Dietary oxalate may contribute up to 50% to 80% of the oxalate excreted in urine. We studied the urinary response to an oral oxalate load in male and female idiopathic recurrent calcium oxalate stone formers with and without mild hyperoxaluria to evaluate the potential pathophysiological significance of dietary oxalate.
A total of 60 recurrent calcium stone formers underwent an oral oxalate load test. Urine samples were obtained after an overnight fast. Each patient then received an oral oxalate load (5 mM. sodium oxalate dissolved in 250 ml. distilled water) and 3, 2-hour urine samples were obtained 2, 4 and 6 hours after the oxalate load. We compared the response to the oxalate load in patients with and without mild hyperoxaluria, and in male and female patients without hyperoxaluria.
The peak urinary response occurred 4 hours after the oral oxalate load in all patients. Those with mild hyperoxaluria had a mean fasting urinary oxalate-to-creatinine ratio +/- SE of 0.027 +/- 0.003 and a mean peak urinary oxalate-to-creatinine ratio of 0.071 +/- 0.006. In comparison, patients with normal oxalate excretion had a fasting and peak urinary oxalate-to-creatinine ratio of 0.018 +/- 0.001 and 0.056 +/- 0.004, respectively (p <0.05). The mean 6-hour increment for urinary oxalate excretion after the oxalate load for patients with hyperoxaluria versus those with normal urinary oxalate excretion was 17.2 +/- 1.9 versus 12.1 +/- 0.98 mg. (p <0.05). In the subset of patients with normal urinary oxalate excretion mean 6-hour cumulative urinary oxalate excretion was 16.8 +/- 1.3 and 13.3 +/- 1.4 mg. in males and females, respectively (p not significant).
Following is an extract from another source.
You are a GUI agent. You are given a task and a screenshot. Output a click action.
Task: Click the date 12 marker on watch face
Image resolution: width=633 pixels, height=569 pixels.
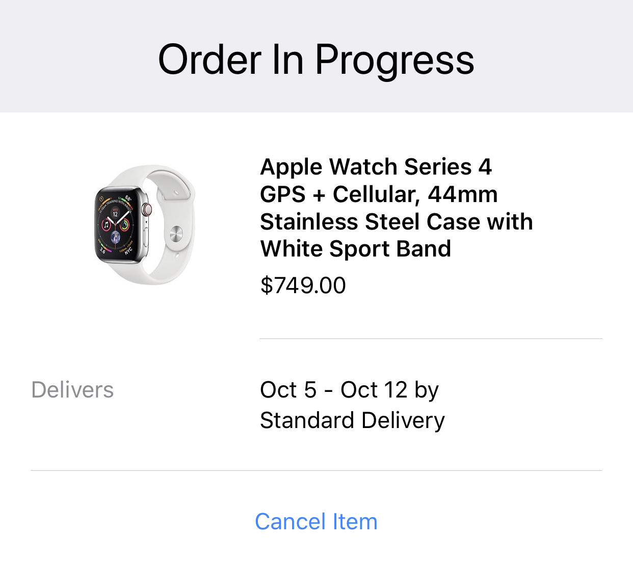point(115,213)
Recurrent calcium stone formers with mild hyperoxaluria have higher fasting urinary oxalate and an exaggerated urinary response to an oral oxalate load compared with recurrent calcium stone formers with normal urinary oxalate excretion. Men and women stone formers without hyperoxaluria excrete similar fractions of an oral oxalate load. Increased gastrointestinal absorption and renal excretion of dietary oxalate may be a significant pathophysiological mechanism of stone formation in patients with mild hyperoxaluria.